Ukraine Crisis Contributes to Indonesia Cooking Oil Shortage
Indonesia has experienced a shortage of palm cooking oil in recent weeks, caused, in part, by Russia’s latest war with Ukraine, Al Jazeera reported on Thursday.
“In recent months, the price of crude palm oil used has surged by up to 40 percent, the result of a confluence of factors, including Russia’s invasion of Ukraine, which supplies the majority of Europe’s sunflower oil. With the Ukrainian sunflower oil supply disrupted by the conflict, demand for other oils like palm oil has soared,” Al Jazeera explained on April 7.
Indonesia is the world’s largest producer and exporter of palm oil. Despite its seemingly abundant supply of the commodity, Indonesia has been significantly affected by the recent spike in demand for palm oil in the absence of alternatives like sunflower oil from Ukraine.
“After soaring prices of crude palm oil caused prices of cooking oil [derived from crude palm oil] to spike more than 50 percent, Indonesia’s government in February capped the price of a litre of oil at 14,000 Indonesian rupees ($0.93). To limit shortages, authorities also began limiting customers to 2 litres (68 fluid ounces) of oil per purchase,” Al Jazeera recalled on Thursday.
Enterprising Indonesians stocked up on cooking oil when Indonesia’s government announced the price cap in February, causing the average price of the product to triple by the time Jakarta lifted the measure on March 16.
“What happened was that cooking oil vendors didn’t want to sell their oil at such a low price, so they started hoarding it,” Posman Sibuea, a lecturer in food technology at Santo Thomas Catholic University in Medan, told Al Jazeera on April 7.
“Actually, there are stocks of cooking oil all over the country, but we just don’t know where they are,” he said. Sibuea further explained:
In Indonesia, cooking oil factories don’t usually produce their own palm oil, so they have to buy it from oil palm producers in the form of crude palm oil.
Producers can sell the palm oil at whatever price they want, and as palm oil prices increased globally, it became more difficult for cooking oil factories to buy the raw product. That is one of the key problems, this connection between the palm oil plantations and the cooking oil factories.

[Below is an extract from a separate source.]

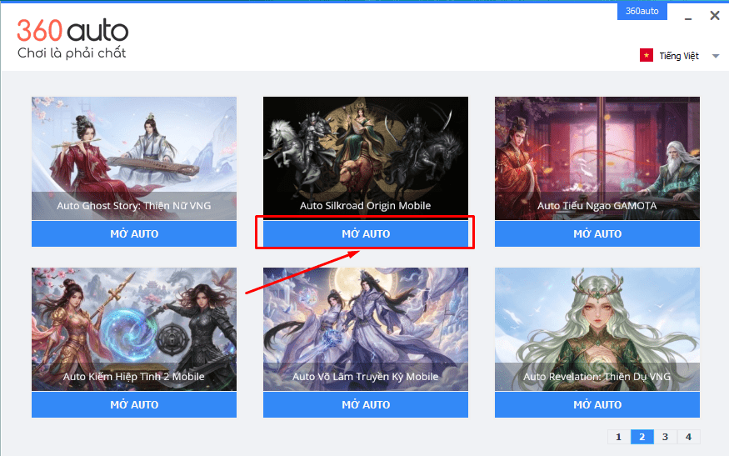
Task: Open auto for Ghost Story: Thiện Nữ VNG
Action: point(134,233)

The cooking oil shortage proved deadly in mid-March in Indonesian Borneo’s East Kalimantan province. Two women died within days of each other of apparent sunstroke after they both attempted to wait in long lines for their government-mandated allotment of palm oil, the first in Nusantara city (on March 14) and the second in Samarinda city (on March 15).
Indonesia’s palm oil crisis seems puzzling, given the nation’s status as the globe’s top producer and exporter of the commodity. Part of the issue stems from Jakarta’s stipulation that only 20 percent of Indonesia’s palm oil production must be reserved for domestic consumption.
Uli Arta Siagian, a forestry and plantations campaigner at an environmental non-profit called WALHI, or The Indonesian Forum for Living Environment, explained Indonesia’s paradoxical oil shortage to Al Jazeera on April 7.
“The massive problem with palm oil is that the majority of oil palm plantations in Indonesia are owned by only a few people, maybe 20 at most,” Siagian revealed. Continuing, she said, “These people don’t just own the plantations either, but also the entire industry infrastructure such as the factories and everything else. So they have a monopoly on the industry and a monopoly on the price of palm oil.”
Indonesia’s government in mid-March more than doubled the maximum export levy on palm oil to “$375 per tonne as part of a plan to subsidise prices and distribute more than 200 million litres (6763 fluid ounces) of the product across the country each month,” Al Jazeera reported.
“On Tuesday [April 5], authorities announced the launch of a cash transfer scheme offering handouts of 300,000 Indonesian rupees ($20) to help lower-income citizens and restauranteurs purchase oil,” the Qatari news outlet relayed.